Exercise goal: In the records below, begin at the line that has "The height and width of the screenshot is (468, 733)." and stop after the line that has "The height and width of the screenshot is (835, 932)."; quote those lines verbatim and nothing more.
====== Extracted information ======
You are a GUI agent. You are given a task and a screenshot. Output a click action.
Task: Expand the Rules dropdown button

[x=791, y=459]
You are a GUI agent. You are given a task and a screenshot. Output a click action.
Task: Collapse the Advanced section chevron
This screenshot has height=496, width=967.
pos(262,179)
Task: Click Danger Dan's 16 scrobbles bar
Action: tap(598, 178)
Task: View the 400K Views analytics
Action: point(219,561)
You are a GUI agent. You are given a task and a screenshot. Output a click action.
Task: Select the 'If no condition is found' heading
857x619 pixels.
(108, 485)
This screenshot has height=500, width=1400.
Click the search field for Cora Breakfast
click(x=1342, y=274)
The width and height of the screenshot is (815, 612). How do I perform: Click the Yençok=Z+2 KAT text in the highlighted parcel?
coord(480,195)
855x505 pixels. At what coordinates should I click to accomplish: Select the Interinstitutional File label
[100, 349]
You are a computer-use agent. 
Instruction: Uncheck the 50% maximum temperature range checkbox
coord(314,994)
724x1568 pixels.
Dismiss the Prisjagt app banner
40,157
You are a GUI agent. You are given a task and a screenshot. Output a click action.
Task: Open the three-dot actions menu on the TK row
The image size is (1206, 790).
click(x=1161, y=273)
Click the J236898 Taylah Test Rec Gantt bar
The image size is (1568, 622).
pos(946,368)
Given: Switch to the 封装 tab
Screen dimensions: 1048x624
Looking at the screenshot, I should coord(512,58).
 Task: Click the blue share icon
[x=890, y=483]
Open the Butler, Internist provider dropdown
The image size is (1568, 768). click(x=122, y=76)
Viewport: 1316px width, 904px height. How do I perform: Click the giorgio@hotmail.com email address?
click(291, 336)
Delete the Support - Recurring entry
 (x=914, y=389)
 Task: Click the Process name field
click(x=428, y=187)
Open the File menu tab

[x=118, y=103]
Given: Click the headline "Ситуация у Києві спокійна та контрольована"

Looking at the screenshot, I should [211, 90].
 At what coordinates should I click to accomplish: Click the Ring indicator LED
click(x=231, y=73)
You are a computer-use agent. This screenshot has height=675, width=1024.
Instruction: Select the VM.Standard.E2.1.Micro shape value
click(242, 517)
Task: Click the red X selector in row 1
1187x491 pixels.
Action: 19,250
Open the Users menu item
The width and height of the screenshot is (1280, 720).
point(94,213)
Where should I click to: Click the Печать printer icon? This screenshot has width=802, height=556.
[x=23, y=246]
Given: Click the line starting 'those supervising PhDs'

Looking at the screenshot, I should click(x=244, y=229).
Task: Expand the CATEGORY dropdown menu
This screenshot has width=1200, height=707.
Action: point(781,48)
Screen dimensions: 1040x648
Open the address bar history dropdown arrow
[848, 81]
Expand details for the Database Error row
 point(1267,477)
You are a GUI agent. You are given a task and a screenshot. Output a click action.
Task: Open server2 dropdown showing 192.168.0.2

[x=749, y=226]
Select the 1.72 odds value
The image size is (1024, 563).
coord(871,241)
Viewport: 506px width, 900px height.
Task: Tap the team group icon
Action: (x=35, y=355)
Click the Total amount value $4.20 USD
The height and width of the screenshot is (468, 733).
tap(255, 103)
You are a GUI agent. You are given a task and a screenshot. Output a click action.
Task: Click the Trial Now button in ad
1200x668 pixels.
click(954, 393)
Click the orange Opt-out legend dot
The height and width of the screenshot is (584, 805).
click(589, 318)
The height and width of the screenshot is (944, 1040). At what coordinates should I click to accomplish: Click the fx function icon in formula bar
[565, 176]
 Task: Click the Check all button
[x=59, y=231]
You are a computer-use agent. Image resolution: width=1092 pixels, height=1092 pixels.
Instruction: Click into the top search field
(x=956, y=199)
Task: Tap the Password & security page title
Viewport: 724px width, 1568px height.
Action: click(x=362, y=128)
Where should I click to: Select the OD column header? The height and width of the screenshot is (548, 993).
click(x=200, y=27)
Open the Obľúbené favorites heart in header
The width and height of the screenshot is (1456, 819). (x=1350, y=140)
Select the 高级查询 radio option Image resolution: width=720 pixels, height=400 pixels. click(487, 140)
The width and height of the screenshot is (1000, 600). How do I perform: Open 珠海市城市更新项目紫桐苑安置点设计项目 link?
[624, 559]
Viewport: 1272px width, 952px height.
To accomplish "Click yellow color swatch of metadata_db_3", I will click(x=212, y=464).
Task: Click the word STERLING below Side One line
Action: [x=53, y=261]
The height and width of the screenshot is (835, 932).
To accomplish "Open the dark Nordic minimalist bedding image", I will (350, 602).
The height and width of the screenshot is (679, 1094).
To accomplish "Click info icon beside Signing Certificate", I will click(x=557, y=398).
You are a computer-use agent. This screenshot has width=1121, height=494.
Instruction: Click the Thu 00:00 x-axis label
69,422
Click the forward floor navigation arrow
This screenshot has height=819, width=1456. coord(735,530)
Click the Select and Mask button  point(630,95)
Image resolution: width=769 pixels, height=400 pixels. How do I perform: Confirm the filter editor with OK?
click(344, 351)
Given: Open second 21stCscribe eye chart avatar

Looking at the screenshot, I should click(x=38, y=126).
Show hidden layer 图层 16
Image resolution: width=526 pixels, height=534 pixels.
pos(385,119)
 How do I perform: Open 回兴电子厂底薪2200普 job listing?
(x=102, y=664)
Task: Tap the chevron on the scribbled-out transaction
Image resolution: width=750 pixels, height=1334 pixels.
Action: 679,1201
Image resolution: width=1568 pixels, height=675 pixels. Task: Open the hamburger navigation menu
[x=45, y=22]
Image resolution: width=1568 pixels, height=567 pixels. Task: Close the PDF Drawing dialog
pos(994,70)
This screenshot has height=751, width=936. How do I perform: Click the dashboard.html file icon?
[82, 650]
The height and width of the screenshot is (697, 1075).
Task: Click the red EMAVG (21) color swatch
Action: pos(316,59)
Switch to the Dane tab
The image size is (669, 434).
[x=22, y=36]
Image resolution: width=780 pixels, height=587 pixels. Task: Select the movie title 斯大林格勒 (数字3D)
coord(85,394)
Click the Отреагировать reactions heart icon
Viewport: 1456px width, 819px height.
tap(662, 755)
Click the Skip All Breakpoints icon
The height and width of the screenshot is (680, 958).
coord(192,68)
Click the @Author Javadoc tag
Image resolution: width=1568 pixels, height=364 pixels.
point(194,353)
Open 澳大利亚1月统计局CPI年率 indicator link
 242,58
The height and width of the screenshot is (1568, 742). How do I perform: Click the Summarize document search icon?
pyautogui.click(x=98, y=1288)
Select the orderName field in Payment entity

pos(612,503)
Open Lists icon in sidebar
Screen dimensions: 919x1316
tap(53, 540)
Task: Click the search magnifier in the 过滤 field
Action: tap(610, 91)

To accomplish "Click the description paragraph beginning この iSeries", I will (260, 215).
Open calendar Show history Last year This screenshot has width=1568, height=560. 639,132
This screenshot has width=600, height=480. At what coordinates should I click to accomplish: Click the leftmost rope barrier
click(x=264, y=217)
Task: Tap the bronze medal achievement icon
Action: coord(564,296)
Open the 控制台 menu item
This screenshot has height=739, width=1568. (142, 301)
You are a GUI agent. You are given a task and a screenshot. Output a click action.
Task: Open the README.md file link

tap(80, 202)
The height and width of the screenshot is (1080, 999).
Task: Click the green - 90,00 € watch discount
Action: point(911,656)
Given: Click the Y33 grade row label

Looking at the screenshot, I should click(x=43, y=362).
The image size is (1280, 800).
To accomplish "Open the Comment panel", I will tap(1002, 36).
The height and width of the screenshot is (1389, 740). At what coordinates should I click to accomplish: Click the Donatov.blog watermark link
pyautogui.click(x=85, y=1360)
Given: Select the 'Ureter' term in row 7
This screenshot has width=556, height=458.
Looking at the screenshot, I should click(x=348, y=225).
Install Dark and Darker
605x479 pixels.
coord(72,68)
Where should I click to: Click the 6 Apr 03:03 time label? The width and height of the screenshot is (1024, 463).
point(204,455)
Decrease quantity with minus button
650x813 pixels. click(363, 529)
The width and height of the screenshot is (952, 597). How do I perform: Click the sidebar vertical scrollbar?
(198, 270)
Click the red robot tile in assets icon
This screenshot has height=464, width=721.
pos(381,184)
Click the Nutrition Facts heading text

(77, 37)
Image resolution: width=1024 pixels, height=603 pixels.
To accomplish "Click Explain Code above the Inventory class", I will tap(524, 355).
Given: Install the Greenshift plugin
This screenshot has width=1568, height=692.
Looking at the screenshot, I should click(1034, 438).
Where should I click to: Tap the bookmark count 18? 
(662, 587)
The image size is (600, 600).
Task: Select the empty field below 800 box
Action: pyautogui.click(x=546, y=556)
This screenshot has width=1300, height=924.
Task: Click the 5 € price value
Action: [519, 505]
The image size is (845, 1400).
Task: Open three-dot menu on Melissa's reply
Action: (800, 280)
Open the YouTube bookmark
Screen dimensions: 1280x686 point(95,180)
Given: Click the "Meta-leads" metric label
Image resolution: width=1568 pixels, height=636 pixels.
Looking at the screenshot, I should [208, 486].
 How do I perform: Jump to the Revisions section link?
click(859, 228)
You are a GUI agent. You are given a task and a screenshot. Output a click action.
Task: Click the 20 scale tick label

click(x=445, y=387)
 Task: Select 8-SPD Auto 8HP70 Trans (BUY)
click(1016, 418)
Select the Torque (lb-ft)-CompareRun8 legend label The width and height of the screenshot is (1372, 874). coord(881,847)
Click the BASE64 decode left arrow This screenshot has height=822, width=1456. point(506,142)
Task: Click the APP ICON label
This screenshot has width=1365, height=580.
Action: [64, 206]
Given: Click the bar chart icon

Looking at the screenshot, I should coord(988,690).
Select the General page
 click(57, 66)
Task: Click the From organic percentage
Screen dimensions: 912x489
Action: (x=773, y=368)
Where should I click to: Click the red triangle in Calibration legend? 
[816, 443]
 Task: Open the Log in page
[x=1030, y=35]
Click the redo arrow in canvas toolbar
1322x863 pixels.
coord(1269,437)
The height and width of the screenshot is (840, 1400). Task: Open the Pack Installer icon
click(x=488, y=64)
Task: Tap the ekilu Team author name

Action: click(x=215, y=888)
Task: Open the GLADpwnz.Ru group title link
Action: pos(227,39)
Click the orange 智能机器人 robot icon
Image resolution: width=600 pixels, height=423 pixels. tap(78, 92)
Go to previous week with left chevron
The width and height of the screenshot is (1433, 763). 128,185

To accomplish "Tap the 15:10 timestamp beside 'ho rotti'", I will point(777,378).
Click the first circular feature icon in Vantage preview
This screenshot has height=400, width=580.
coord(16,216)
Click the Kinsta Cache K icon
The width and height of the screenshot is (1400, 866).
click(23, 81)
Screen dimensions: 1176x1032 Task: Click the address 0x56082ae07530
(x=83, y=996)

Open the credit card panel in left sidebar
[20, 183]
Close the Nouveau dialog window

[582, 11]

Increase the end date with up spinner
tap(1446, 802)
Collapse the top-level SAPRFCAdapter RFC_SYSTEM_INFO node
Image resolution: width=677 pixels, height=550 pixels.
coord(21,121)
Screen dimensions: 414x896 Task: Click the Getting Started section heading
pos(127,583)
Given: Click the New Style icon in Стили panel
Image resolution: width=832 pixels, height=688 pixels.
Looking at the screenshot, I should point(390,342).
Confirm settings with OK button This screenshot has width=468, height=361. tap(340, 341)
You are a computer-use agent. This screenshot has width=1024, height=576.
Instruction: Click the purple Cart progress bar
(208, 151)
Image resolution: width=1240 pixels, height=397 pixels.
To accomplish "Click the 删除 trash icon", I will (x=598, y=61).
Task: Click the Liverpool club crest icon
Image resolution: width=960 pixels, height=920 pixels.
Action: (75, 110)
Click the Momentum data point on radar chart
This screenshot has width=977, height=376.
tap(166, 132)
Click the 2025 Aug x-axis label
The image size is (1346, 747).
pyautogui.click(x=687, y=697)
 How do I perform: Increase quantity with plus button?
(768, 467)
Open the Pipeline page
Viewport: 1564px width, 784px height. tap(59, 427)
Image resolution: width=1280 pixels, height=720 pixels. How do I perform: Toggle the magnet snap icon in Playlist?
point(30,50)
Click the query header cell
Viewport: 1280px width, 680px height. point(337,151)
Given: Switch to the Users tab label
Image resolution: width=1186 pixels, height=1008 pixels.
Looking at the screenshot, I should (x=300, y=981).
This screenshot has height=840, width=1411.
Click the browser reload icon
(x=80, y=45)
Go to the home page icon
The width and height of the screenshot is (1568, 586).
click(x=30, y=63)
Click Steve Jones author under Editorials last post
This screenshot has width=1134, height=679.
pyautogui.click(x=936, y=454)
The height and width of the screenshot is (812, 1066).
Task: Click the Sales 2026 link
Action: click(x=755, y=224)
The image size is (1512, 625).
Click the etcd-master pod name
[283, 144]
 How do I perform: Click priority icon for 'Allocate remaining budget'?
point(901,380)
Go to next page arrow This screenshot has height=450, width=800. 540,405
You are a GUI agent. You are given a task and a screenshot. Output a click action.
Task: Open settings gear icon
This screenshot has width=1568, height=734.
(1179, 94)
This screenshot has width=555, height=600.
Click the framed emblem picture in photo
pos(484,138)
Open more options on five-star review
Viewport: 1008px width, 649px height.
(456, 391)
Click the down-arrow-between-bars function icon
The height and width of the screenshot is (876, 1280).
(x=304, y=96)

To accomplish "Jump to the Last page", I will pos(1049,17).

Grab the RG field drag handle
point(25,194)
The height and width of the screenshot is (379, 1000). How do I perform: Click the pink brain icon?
======
Expected output:
The height and width of the screenshot is (468, 733).
tap(255, 103)
You are a GUI agent. You are given a task and a screenshot. Output a click action.
Task: Click the Trial Now button in ad
1200x668 pixels.
click(954, 393)
Click the orange Opt-out legend dot
The height and width of the screenshot is (584, 805).
click(589, 318)
The height and width of the screenshot is (944, 1040). At what coordinates should I click to accomplish: Click the fx function icon in formula bar
[565, 176]
 Task: Click the Check all button
[x=59, y=231]
You are a computer-use agent. Image resolution: width=1092 pixels, height=1092 pixels.
Instruction: Click into the top search field
(x=956, y=199)
Task: Tap the Password & security page title
Viewport: 724px width, 1568px height.
Action: click(x=362, y=128)
Where should I click to: Select the OD column header? The height and width of the screenshot is (548, 993).
click(x=200, y=27)
Open the Obľúbené favorites heart in header
The width and height of the screenshot is (1456, 819). (x=1350, y=140)
Select the 高级查询 radio option Image resolution: width=720 pixels, height=400 pixels. click(487, 140)
The width and height of the screenshot is (1000, 600). How do I perform: Open 珠海市城市更新项目紫桐苑安置点设计项目 link?
[624, 559]
Viewport: 1272px width, 952px height.
To accomplish "Click yellow color swatch of metadata_db_3", I will click(x=212, y=464).
Task: Click the word STERLING below Side One line
Action: [x=53, y=261]
The height and width of the screenshot is (835, 932).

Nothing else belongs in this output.